The structure of the book illustrates the diversity of Gibbs's research interests. The first cluster of essays focuses on West Africa; two contributions in this section critically engage with Wole Soyinka's oeuvre. Mpalive-Hangson Msiska examines the notion of power and the idea of the hegemonic in Wole Soyinka's works. Msiska criticizes narratives which locate the rereading of dominant Marxist ideas of power exclusively in the realm of progressive Western movements such as cultural studies. He contends that, 'Soyinka's analysis of power in his creative work has attended to that zone beyond formal theoretical categorization of power' (5). The essay thus ventures a reading of Soyinka that conflates critical and poetic texts and questions the political and ethical implications of their theoretical elaborations. Msiska convincingly shows that theorizing about African literature did not begin with the emergence of postcolonial theory in the 1980s.
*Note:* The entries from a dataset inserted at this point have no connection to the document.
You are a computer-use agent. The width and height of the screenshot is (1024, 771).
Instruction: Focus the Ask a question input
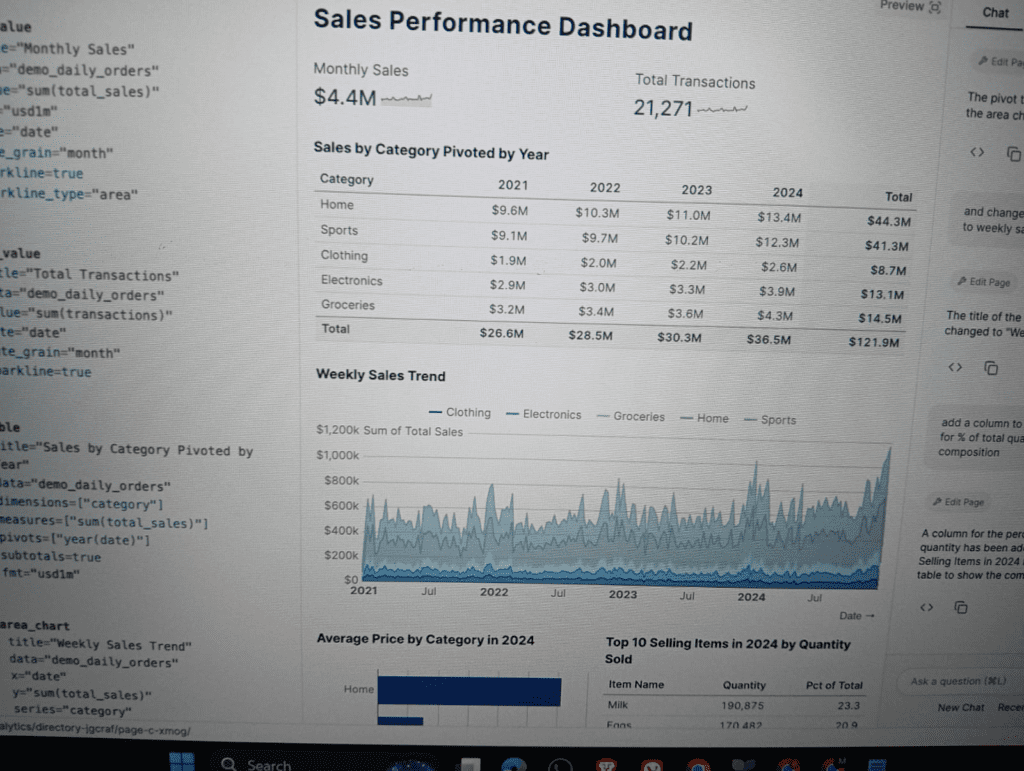pyautogui.click(x=960, y=681)
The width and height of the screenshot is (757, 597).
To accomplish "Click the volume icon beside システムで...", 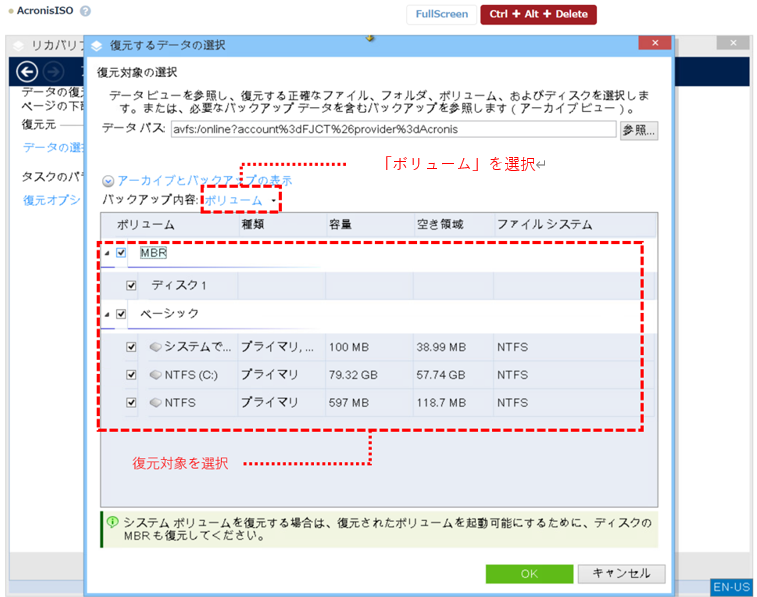I will click(x=155, y=347).
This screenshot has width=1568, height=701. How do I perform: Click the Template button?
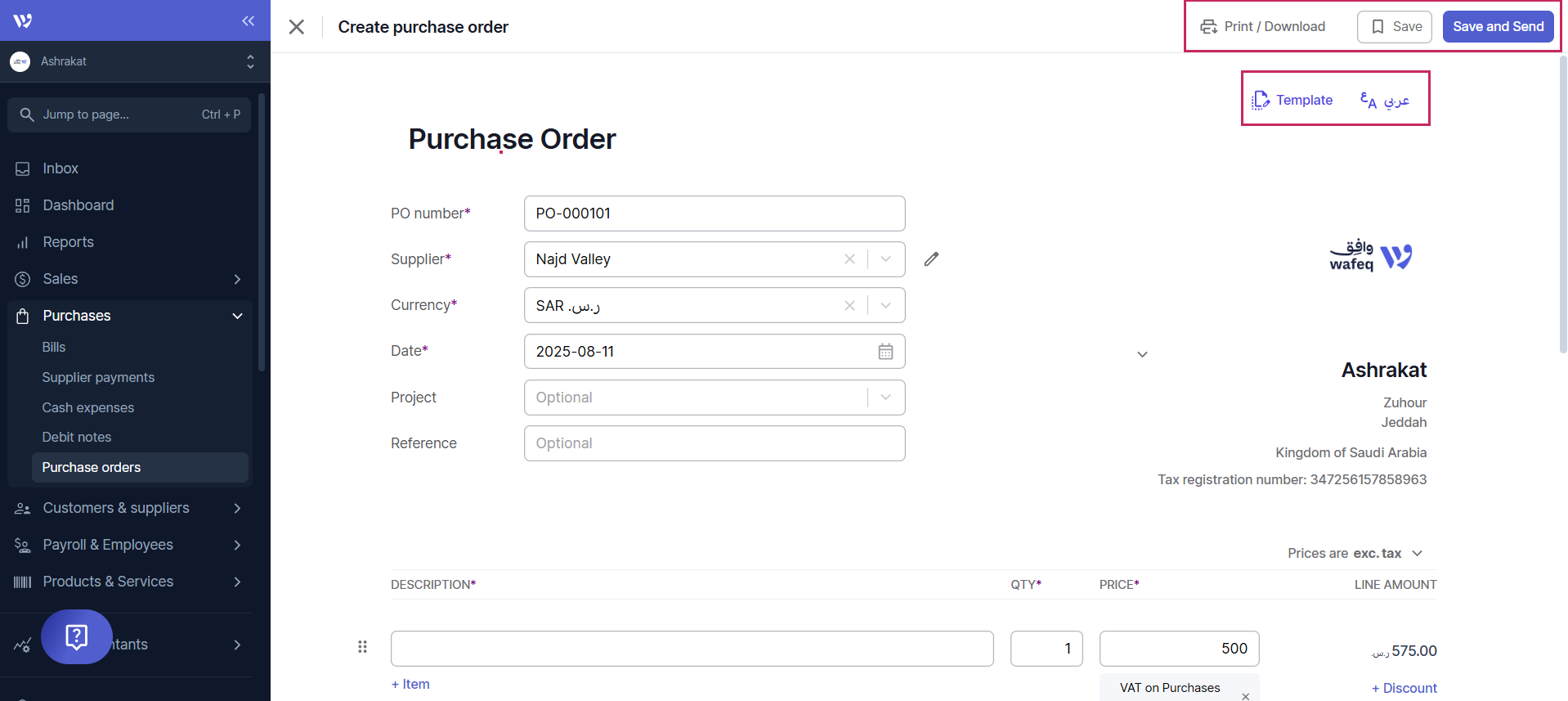1292,101
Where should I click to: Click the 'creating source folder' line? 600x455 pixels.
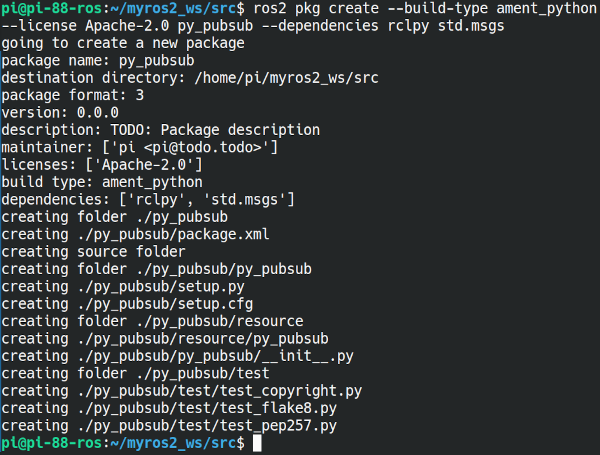coord(93,251)
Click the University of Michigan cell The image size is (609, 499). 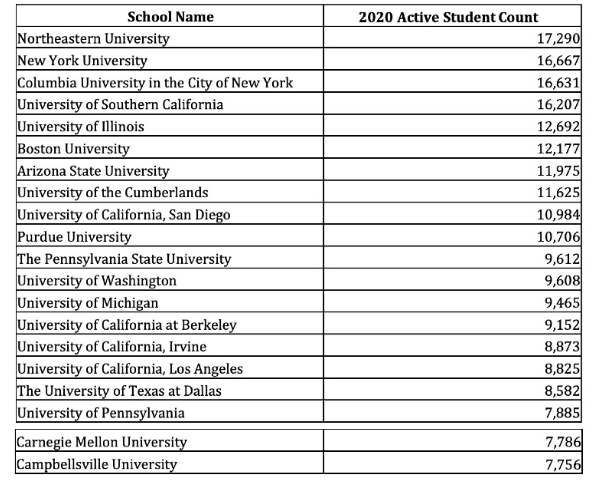pos(88,303)
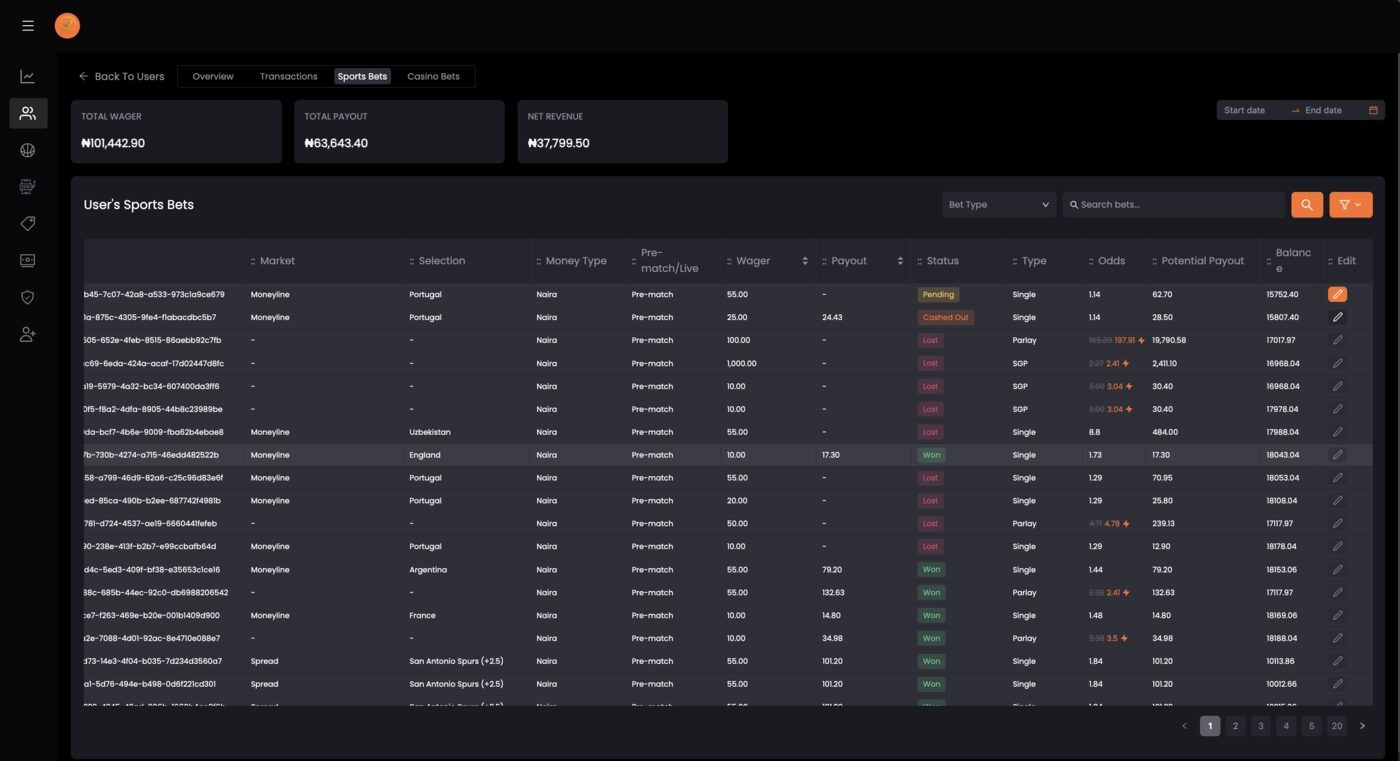1400x761 pixels.
Task: Open the orange filter dropdown
Action: tap(1350, 205)
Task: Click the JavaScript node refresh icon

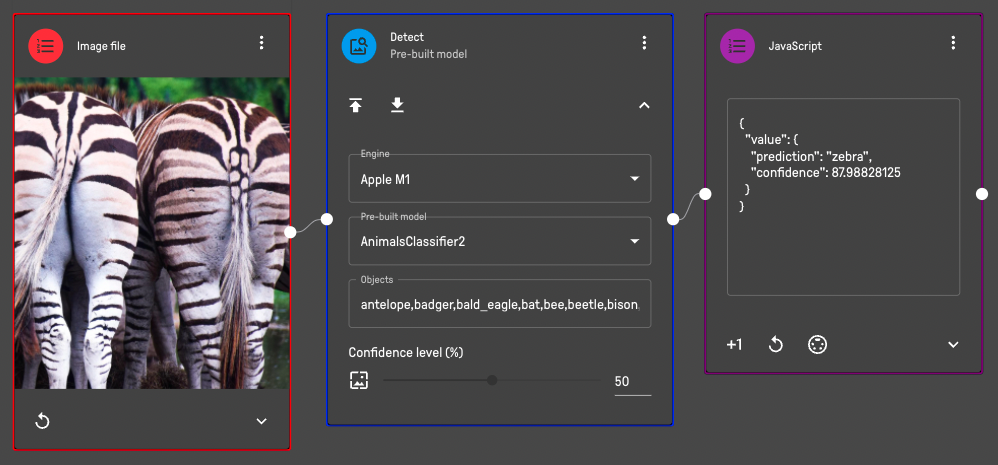Action: 775,344
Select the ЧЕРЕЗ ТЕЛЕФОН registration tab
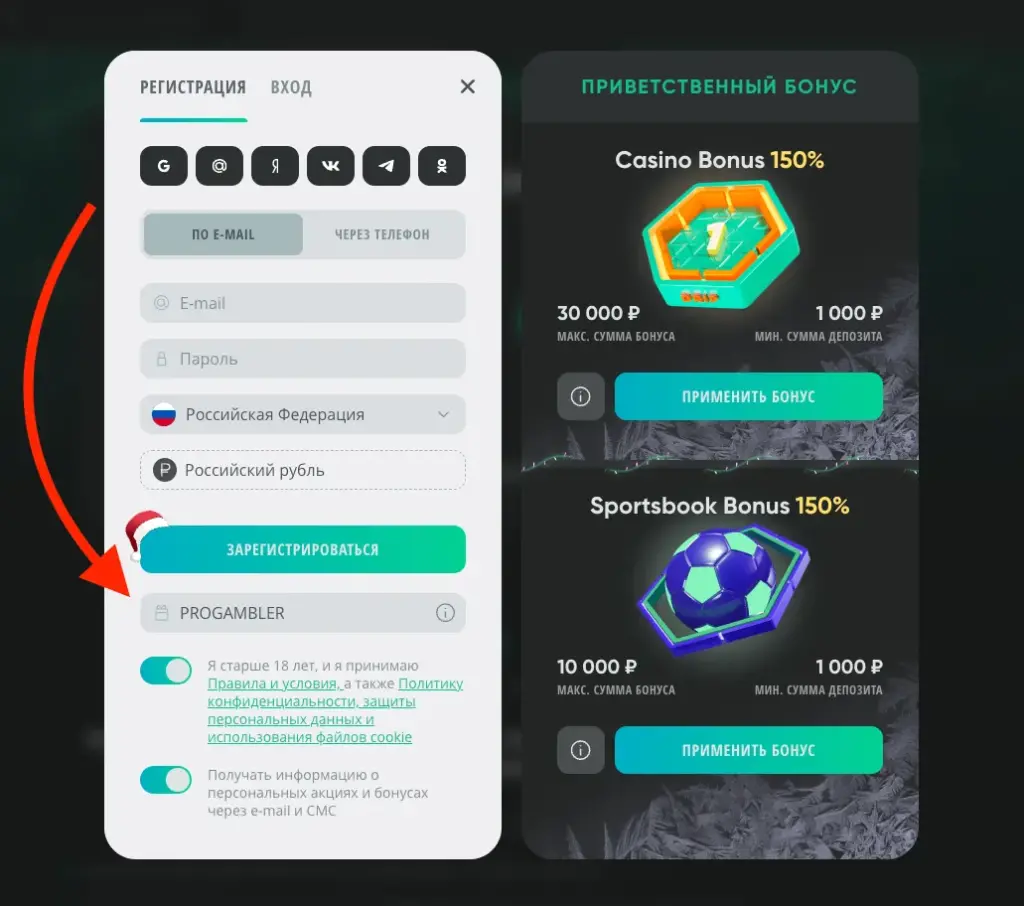Viewport: 1024px width, 906px height. [x=383, y=235]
Further contributions to the first section of the volume include Sola Adeyemi's article on the narratives of the postcolony in Soyinka's The Interpreters, Awo Mana Asiedu's essay on the enduring relevance of the earliest Ghanaian play, The Blinkards, one hundred years after its first production, and Eustace Palmer's exciting review of five plays by Sierra Leonean dramatists. Gareth Griffiths's insightful study on The Rev. Joseph Jackson Fuller: A Native Evangelist and Black Identity in the Cameroons substantiates the results of recent research into the use of black evangelists in Africa: 'In the process it has become clear that the story of the successful missionizing of black Africa is the story of its indigenous evangelists' (69). Griffiths traces the desperate struggle of native Baptist Christians to remain under the authority of the Baptist Mission Society of London after Germany took control over Cameroon in the mid-1880s and the Basel Evangelical Missionary Society was now to take over the Baptist congregations and schools. Alluding to the question of native agency, Griffiths finds out that 'both groups seem willing to treat the people of the Cameroons as items in a set of transactions rather than as people with their own views, emotions, and commitment to their Baptist faith and their preferred form of worship' (85). Griffiths's contribution is illuminating, though further investigations should explore the position of other missionary groups represented in this part of the continent on the eve of the Berlin Conference. While the editors' choice to organize the essays around geographical regions is appealing, their understanding of regional boundaries becomes embarrassing when they place Griffiths's study among the contributions focussing on West Africa.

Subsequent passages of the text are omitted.